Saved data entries
=======
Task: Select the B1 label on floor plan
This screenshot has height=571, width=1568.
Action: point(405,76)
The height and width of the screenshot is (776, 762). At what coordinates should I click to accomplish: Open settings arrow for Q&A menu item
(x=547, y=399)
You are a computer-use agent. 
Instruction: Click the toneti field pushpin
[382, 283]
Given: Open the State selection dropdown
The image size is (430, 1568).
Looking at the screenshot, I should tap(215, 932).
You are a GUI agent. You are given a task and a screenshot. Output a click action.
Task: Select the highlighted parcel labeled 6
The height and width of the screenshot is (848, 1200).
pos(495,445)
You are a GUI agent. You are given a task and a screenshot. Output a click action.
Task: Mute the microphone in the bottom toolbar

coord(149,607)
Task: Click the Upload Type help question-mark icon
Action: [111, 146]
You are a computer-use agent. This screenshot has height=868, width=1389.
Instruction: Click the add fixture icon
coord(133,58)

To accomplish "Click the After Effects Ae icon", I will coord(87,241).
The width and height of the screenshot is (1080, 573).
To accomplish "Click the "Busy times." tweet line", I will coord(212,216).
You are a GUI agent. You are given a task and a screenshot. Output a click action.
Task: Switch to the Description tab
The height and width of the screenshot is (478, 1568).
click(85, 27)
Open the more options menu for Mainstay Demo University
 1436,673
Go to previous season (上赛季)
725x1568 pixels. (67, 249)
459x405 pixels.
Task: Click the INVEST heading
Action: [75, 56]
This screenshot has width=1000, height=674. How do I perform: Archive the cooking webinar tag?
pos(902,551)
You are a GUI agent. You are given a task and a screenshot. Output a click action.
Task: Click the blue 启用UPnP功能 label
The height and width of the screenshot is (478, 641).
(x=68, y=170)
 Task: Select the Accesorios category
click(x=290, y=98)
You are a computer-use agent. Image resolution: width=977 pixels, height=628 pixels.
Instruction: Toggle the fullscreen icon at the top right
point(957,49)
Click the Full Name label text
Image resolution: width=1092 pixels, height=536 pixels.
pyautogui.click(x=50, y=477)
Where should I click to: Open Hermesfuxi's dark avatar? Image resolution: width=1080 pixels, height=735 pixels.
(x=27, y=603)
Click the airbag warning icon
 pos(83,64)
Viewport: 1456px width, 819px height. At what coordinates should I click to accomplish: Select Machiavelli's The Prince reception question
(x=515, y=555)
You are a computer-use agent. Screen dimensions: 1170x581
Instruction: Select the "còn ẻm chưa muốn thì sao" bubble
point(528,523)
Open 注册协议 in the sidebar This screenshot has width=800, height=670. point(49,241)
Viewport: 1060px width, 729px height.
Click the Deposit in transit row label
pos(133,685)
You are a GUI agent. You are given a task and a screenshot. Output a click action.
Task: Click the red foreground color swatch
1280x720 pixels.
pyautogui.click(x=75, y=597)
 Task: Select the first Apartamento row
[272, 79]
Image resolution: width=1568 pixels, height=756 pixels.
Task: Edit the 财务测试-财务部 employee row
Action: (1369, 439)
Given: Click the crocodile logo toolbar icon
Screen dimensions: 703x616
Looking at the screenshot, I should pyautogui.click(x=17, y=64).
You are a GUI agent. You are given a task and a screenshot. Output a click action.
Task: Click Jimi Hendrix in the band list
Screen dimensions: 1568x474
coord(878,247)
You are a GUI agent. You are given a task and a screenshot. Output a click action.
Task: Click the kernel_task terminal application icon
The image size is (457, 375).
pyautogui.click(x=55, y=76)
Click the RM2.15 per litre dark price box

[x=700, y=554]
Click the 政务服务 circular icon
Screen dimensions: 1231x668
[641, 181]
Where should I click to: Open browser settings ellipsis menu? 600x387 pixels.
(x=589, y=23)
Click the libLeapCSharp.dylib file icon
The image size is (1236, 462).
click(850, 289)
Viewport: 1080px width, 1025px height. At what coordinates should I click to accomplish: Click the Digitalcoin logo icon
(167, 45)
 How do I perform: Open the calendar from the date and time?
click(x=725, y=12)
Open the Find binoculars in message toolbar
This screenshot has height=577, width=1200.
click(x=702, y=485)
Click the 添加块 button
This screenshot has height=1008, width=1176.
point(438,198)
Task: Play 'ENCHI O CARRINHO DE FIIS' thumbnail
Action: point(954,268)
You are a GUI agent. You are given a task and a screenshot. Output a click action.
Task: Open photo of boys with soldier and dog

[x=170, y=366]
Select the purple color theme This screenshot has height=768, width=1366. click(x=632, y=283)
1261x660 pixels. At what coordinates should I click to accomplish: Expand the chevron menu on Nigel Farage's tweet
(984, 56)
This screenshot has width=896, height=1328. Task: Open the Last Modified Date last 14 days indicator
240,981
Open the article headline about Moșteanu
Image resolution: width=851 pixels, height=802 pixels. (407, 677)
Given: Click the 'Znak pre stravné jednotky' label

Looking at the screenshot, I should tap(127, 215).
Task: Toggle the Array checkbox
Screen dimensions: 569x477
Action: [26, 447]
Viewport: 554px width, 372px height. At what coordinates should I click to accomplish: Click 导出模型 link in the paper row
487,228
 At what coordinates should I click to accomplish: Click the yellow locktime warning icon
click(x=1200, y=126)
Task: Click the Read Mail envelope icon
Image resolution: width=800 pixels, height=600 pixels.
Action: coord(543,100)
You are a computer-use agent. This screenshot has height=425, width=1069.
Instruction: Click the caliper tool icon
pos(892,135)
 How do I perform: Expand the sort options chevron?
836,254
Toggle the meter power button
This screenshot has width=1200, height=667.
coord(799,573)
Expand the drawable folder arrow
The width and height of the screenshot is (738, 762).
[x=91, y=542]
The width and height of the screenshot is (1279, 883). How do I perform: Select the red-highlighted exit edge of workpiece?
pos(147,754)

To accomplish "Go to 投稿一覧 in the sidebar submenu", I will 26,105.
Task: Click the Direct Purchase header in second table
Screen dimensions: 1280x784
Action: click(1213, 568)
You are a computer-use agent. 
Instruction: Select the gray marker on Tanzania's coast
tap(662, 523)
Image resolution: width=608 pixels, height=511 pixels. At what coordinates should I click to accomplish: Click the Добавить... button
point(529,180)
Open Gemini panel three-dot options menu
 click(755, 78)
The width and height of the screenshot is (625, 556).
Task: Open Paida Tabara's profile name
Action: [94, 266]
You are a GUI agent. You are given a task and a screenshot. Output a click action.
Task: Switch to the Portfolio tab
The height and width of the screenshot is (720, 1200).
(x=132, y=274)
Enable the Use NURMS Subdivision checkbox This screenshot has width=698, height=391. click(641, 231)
=======
▶ Directions for this task
Using the data above, count the lines where "Switch" appears. Reply with the number only.

▶ Answer to this task
2